By: David L. Souers

Chapter 10


At seven-thirty a.m., Gary and Danielle usually were a couple of hours into their day, but after finishing their chores and putting all their new acquisitions away, they had taken a communal shower, and caught up on their, “snuggle time”, as they liked to call it. Later they spooned their way into oblivion, and for a change, woke totally refreshed.

Sipping at cups of hot, boiled, “cowboy coffee”, they heard the dogs barking at a vehicle coming down the driveway. Gary stuck his head out the door, and Danielle heard him yell at the dogs, “Lay down, and be quiet.” Then she heard, “C’mon in sheriff Brownlee, those dogs won’t bother you now.”

“I’m coming Gary, but I sure wouldn’t if you weren’t right here. Those Rotties of yours are sure tough, to say the least!”

“Well sheriff, we sure never have to lock the doors, huh?”

They were still chuckling over Gary’s little joke when they got to the kitchen.

Danielle was already pouring him a cup of coffee.

“Morning sheriff Brownlee, pull up a chair, I’ve got a nice hot cup of, ”Joe”, for you. You’re out and about awful early today.”

“Mornin’ to you Miss Danielle. That coffee sure smells good. Ain’t had but one small cup this morning, and it was that watery stuff at the Magnolia Inn. I swear they dip three coffee beans in a gallon of hot water, and call it coffee. Mmmm, now that’s real good! I was telling Jake that we should get after Miss Emma to put a little more muscle into her coffee. Poor Jake! He was so out of it, I don’t think he heard a word I was telling him. He kept saying he owed you one for sure, Miss Danielle. He’s on his way to buy an old truck right this minute, and here he just bought that pretty new one. Then he said he’s gonna fill it to the top with flour and sugar and lots of canned goods so’s he will be ready for a long winter. Feature that! When he told me to get over here and stock up on my sinus tea, just like I might not be able to do it later, I figured I’d just come over and see if you folks could tell me what the heck was going on. Now, what do you make of all of that, Miss Danielle?”

Glancing over at Gary, she knew that enough of the story was out that she would have to fill the sheriff in on the details.

“First, I want you to understand that this ain’t none of my doing. It’s just something that I stumbled on, and knew how to understand what I saw. I think a very big change is coming to the whole planet. We can’t do a damn thing to stop it, and all we can do is get ready, and make the best of it.”

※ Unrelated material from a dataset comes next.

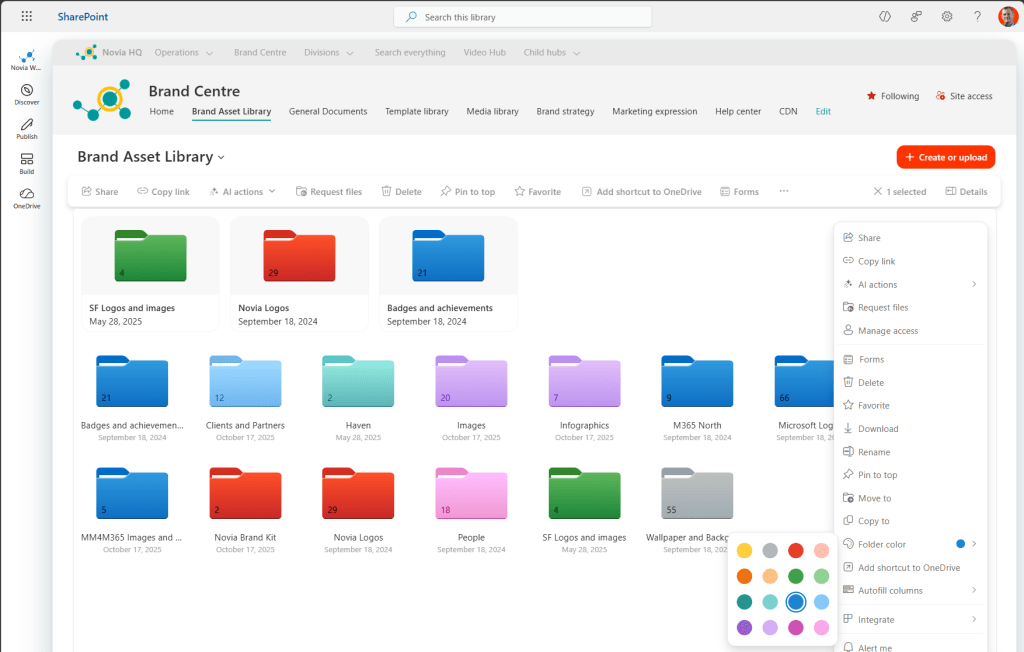Pick the red folder color swatch
The height and width of the screenshot is (652, 1024).
pyautogui.click(x=796, y=550)
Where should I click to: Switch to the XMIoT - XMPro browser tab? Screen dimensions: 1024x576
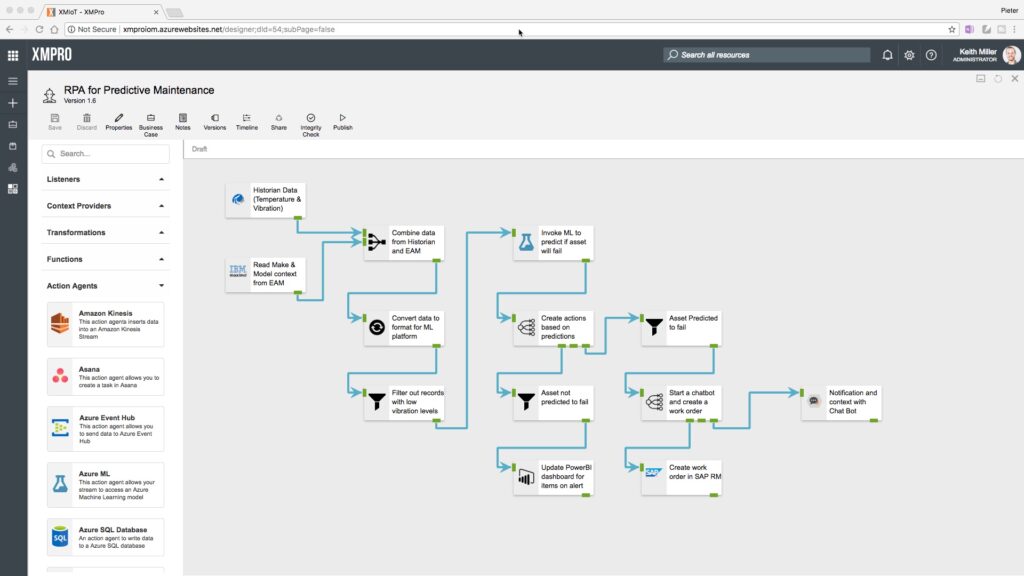100,11
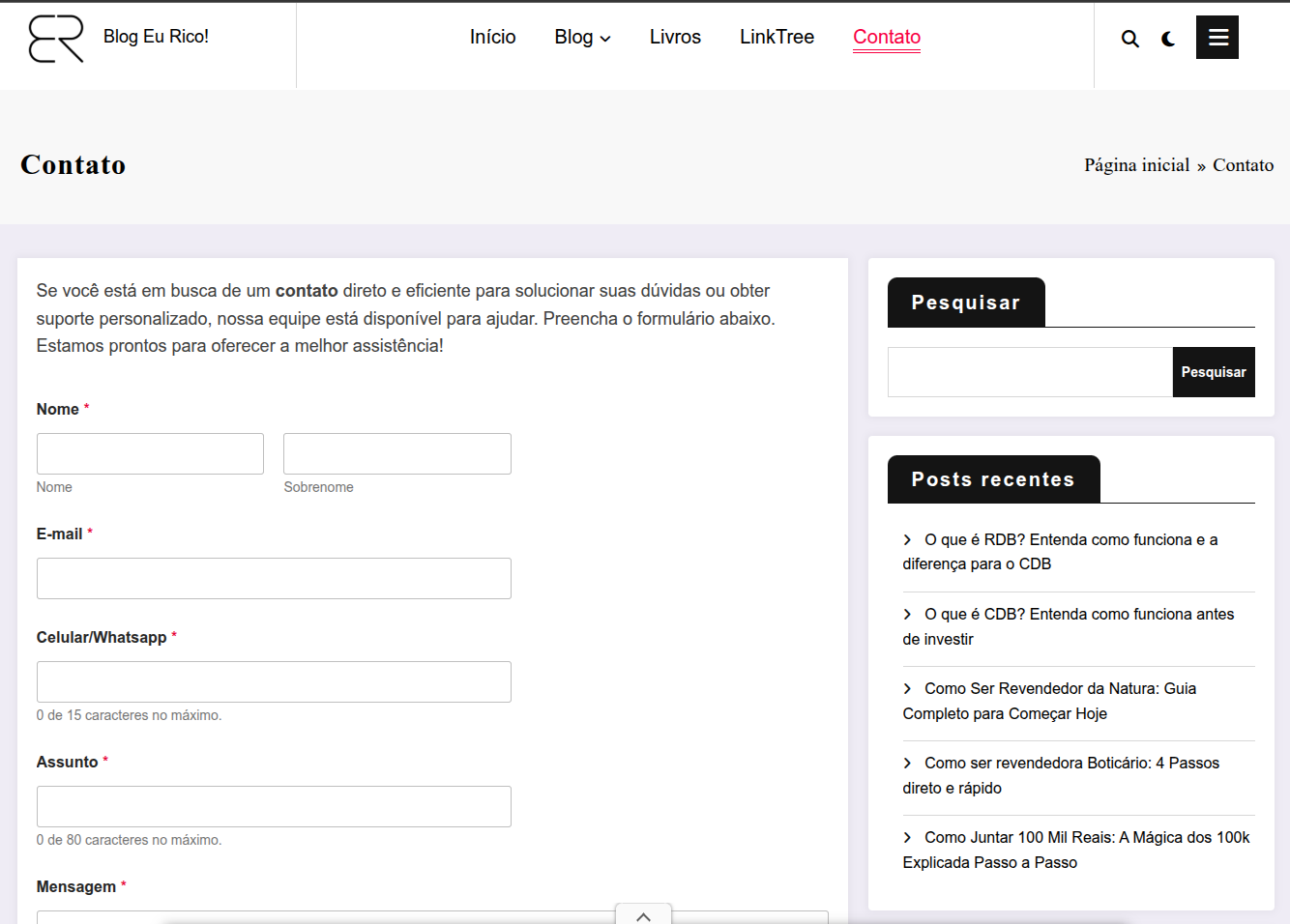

Putting a big slice of homemade cherry pie on his saucer, she began to put the whole story together for him. He never said a word, and as he was finishing his second cup of coffee, she finished her soliloquy.

“Whew, that was the best pie I’ve had in a good spell, but I’ll tell you the truth. That story scares the hell out of me!”

“Just so folks know it’s something I saw coming, and that I didn’t have a thing to do with bringing it here. Down through the ages my kind have taken some very bad hits for events that we had nothing to do with, and we’ve had enough of the, ”Burning Times”, which is what it was, and what we call them.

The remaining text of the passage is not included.